Not burying them. These will be placed around the perimeter of the yard in my beds where the hose should be able to hide and I should be able to mow without moving them. We'll see how it works out, I may need a few more to get true head to head coverage, but this will work for now.. Ideally, I'd have one going 360 in the middle of the backyard, shooting back towards the heads from the middle. So maybe I will still need to drag one hose, but it's better than having to recalibrate/aim my 1 oscillating sprinkler 4-5 times to water the backyard. Having this on a timer will also be a huge help.


----------



## b0nk3rs (Aug 21, 2017)

Green said:


> Just an FYI, you can also get non-pop-up (shrub) versions of most of these spray bodies and rotor heads. I have one in the Hunter I-20 version, and a few in the PRS30 (brown) version. I didn't see the point in using pop-up heads on a spike base, so I got the fixed ones.


These are nice and compact but they have one huge flaw in my opinion. You can't adjust your left edge without turning the entire spike/hose/etc. If its going in the ground and staying in one spot it wouldn't be too bad but to move around and adjust for any reason makes them a pain for me.


----------



## g-man (Jun 15, 2017)

One of the issues with the non-pop-up ones is that eventually you will want to bury the heads. So you will end up buying more stuff.


----------



## Green (Dec 24, 2017)

b0nk3rs said:


> Green said:
> 
> 
> > Just an FYI, you can also get non-pop-up (shrub) versions of most of these spray bodies and rotor heads. I have one in the Hunter I-20 version, and a few in the PRS30 (brown) version. I didn't see the point in using pop-up heads on a spike base, so I got the fixed ones.
> ...


Good point. I just set the right edge first when I put the spike into the ground. I use it for supplemental watering and in areas I don't have irrigation. The 6 and 8gpm nozzles are nice to have, and water fast.

Also have a rainbird impact, Dramm oscillator, and other misc. sprinklers.


----------



## Bkell101 (Jun 25, 2018)

b0nk3rs said:


> I use Drip Depot for my setup. I figure each head runs no more than $15.
> 
> Hunter Pro-Spray PRS40 - $4.95
> Hunter 3000 Series MP Rotator - $5.39
> ...


Sorry for elementary question very new at this, and can't even really tell what all I need to make an above ground system for my front lawn...but Is this a comprehensive shopping list that I can get and then stick onto my hose?

If I post a diagram with dimensions can you all help direct me towards buying the pieces I need for a decent above ground system? I watched the video by ryan knoll and looks way better than moving my sprinkler 5 times on Saturday's


----------



## Bkell101 (Jun 25, 2018)




----------



## Bkell101 (Jun 25, 2018)

Killsocket said:


> Looking into what Ryan Knorr did by making my own sprinkler, so to speak.
> 
> 10k yard. 60 percent is in the back and wide open. Front has a tree (not even sure this matters. About 1500sq ft is a narrow stretch wide enough for an oscillating sprinkler.
> 
> ...


What does pgp vs mp mean for the sprinklers? I get get so much noise on google it's hard for a solid answer. Just trying to learn some basics.

Is there a good primer thread on above ground sprinklers similar to the cool season guide?


----------



## TommyTester (Jul 3, 2018)

▸ **INSTRUCTIONS FOR THE TASK**
Answer these questions about the sprinkler thread:
1. How many times does the first poster have to re-aim the one oscillating sprinkler to water the backyard?
2. What flaw does b0nk3rs see in the non-pop-up heads?
3. What does Green set first when putting the spike into the ground?
Answer using only the sprinkler thread.

▸ **RECORDED INFORMATION**
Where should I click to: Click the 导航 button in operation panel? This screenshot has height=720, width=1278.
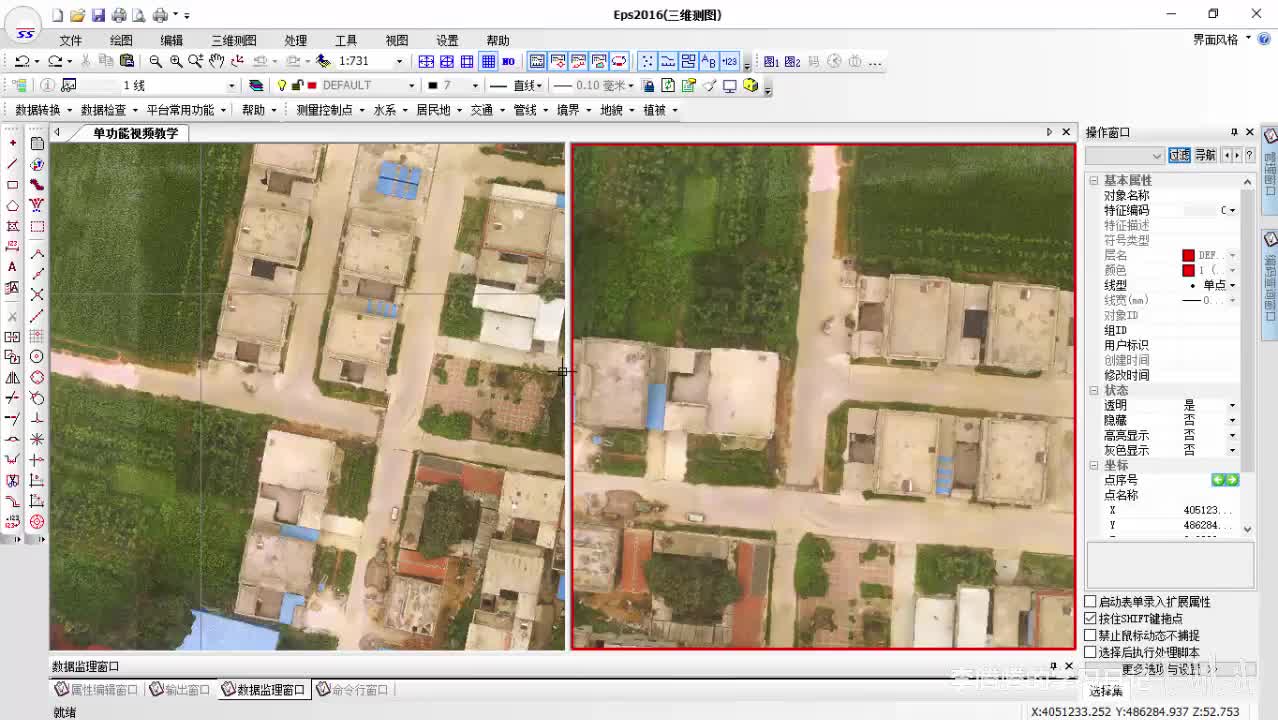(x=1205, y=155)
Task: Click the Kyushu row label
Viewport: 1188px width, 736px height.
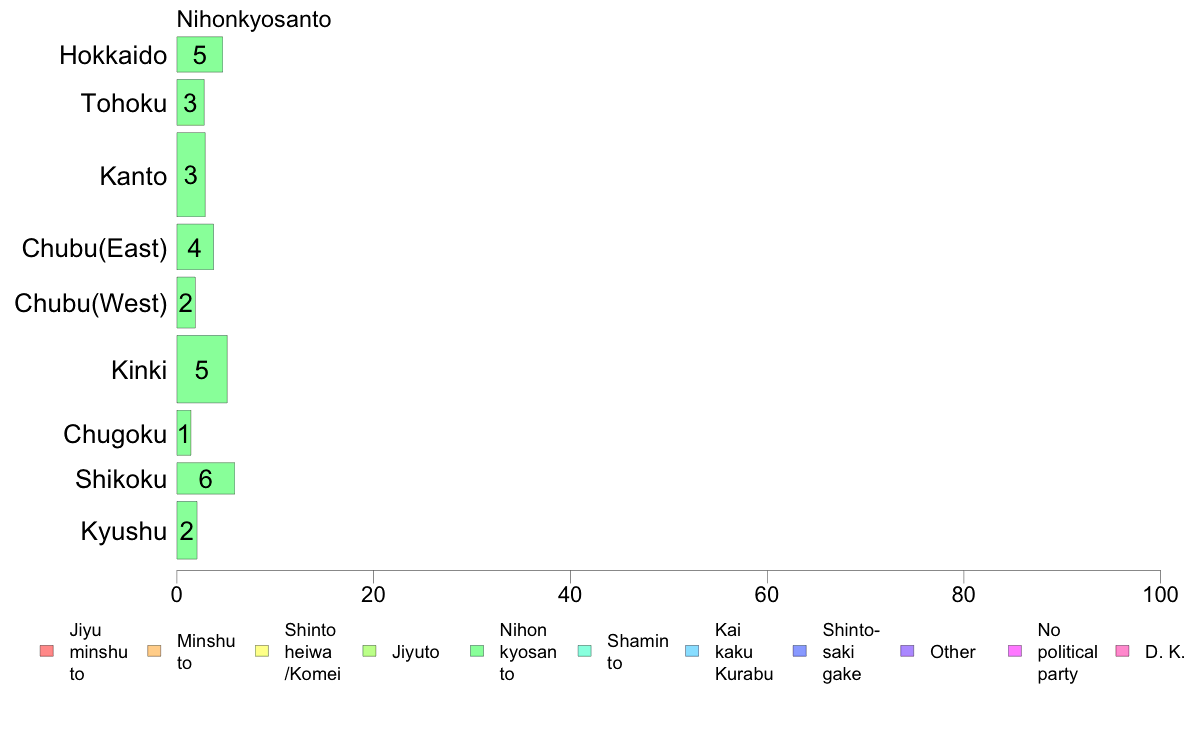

▸ **EXERCISE RESULT**
1. 4-5 times.
2. You can't adjust the left edge without turning the entire spike, hose and so on.
3. The right edge.